[Python-Dev] quick poll: could int, str, tuple etc. become type objects?

Donald Beaudry Donald Beaudry <donb@abinitio.com>
Tue, 05 Jun 2001 13:50:34 -0400

Guido van Rossum <guido@digicool.com> wrote,
> Now invoke the Zen of Python: "There should be one-- and preferably
> only one --obvious way to do it."  So why not make these built-in
> functions *be* the corresponding types?

I like it!

> but otherwise the behavior would be identical.  (Note that I don't
> require that a factory function returns a *new* object each time.)

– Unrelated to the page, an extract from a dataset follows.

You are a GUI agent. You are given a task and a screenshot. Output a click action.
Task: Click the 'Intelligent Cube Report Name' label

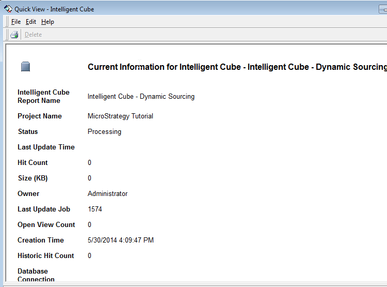[43, 97]

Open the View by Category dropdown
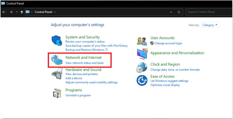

Of course... singletons (which would also break that requirement) are
quite useful.

> If we did this for all built-in types, we'd have to add maybe a dozen
> new built-in names -- I think that's no big deal and actually helps
> naming types.  The types module, with its awkward names and usage, can
> be deprecated.
> There are details to be worked out, e.g.
> - Do we really want to have built-in names for code objects, traceback
>   objects, and other figments of Python's internal workings?

I dont think so.  Having easy access to these things might be good but
since they are implementation specific it might be best to discourage
their use by putting them somewhere more implementation specific, like
the newmodule or even sys.

> - What should the argument to dict() be?  A list of (key, value)
>   pairs, a list of alternating keys and values, or something else?

At a minimum, I'd like to see a list of key/value tuples.  I seem to
find myself reconstructing dicts from the .items() of other dicts.
For 'something else', I'd like to be able to pass keyword arguments to
initialize the new dict.  Going really crazy, I'd like to be able to
pass a dict as an argument to dict()... just another way to spell
copy, but combined with keywords, it would be more like copy followed
by an update.

> - What else?

Well, since you are asking ;) I havnt read the PEP, so perhaps I
shouldnt be commenting just yet, but.  I'd hope that the built-in
types are sub-classable from C as well as from Python.  This is most
interesting for types like instance, class, method, but I can imagine
reasons for doing it to tuple, list, dict, and even int.

> Comments?


Donald Beaudry                                     Ab Initio Software Corp.